Stream examples Part 1 - Collectors

Streams are quite fun - in short: it’s a different approach to writing loops. Suppose you have a List of Strings and you want to filter out the String starting with an ‘s’ and put them in a new List.

List<String> sStrings = new ArrayList<>();
for(int i = 0; i < strings.size(); i++){
    if(strings.get(i).startsWith('s')){
      //do something with strings starting with s
      sStrings.add(strings.get(i));
    }
}

Although still readable, there is a lot of redundant code: the for loop itself with the counter and condition, the if statement. With streams, it looks more readable.

List<String> sStrings = strings.stream()
  .filter(s -> s.startsWith('s'))
  collect(Collectors.toList());

Inside the filter method, you have a function - this has the same meaning as in mathematics: you have some inputs, the functions does it magic and something different comes out. In this case, the function takes a String and outputs true when the String starts with an ‘s’.

This filter generates a stream on its own, in this case a stream of Strings all starting with an ‘s’. You can collect the results, in this case a List.

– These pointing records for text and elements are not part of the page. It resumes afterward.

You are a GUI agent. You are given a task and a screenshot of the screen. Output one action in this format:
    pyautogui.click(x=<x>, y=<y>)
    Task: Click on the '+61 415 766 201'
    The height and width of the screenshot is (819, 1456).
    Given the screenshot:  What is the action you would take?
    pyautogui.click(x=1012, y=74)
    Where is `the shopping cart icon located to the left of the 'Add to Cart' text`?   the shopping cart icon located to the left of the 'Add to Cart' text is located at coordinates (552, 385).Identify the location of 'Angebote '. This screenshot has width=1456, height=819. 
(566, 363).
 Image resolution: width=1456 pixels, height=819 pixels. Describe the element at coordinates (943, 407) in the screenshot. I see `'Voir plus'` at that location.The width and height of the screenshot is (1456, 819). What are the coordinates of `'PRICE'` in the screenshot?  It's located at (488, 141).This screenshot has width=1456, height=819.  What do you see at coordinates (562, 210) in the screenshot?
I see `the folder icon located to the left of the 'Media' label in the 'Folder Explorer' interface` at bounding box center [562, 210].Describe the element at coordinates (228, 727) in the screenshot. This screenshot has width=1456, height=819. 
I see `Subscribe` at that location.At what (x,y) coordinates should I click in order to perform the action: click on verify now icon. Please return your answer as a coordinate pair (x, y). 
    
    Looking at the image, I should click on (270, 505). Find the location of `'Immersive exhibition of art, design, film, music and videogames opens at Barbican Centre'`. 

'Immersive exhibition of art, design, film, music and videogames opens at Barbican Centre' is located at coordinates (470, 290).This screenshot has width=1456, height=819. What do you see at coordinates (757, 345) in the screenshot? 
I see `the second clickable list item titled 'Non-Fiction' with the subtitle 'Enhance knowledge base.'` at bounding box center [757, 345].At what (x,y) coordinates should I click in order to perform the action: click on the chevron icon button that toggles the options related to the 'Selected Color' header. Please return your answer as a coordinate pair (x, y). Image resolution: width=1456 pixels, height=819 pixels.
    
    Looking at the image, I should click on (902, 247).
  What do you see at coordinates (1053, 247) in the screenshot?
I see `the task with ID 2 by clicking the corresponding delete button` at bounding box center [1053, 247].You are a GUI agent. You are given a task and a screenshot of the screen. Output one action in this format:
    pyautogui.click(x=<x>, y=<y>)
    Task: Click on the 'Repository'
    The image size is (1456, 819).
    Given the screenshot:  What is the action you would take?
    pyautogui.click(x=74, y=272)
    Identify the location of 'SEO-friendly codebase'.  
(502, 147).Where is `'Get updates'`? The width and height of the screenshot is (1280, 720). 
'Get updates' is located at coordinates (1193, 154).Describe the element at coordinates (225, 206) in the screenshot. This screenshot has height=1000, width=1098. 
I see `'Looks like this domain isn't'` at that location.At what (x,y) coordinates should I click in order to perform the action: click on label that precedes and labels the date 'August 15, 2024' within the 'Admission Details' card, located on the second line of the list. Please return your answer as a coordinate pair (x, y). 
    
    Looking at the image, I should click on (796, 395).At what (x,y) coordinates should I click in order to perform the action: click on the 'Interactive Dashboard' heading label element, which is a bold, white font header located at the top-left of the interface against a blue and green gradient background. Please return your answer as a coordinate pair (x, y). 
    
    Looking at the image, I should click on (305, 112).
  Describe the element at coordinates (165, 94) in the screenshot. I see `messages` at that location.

Besides filter you also have map, suppose you want the length of all Strings starting with an ‘s’. You can just add a map after the filter statement. map also takes a function, in this case a String as input, and it outputs a number, the length of the strings. You can string filter and map calls as much as you want. There is a second map, turning an in into an Integer. It is not mandatory as such with autoboxing available, but it shows you can have as much maps as you want.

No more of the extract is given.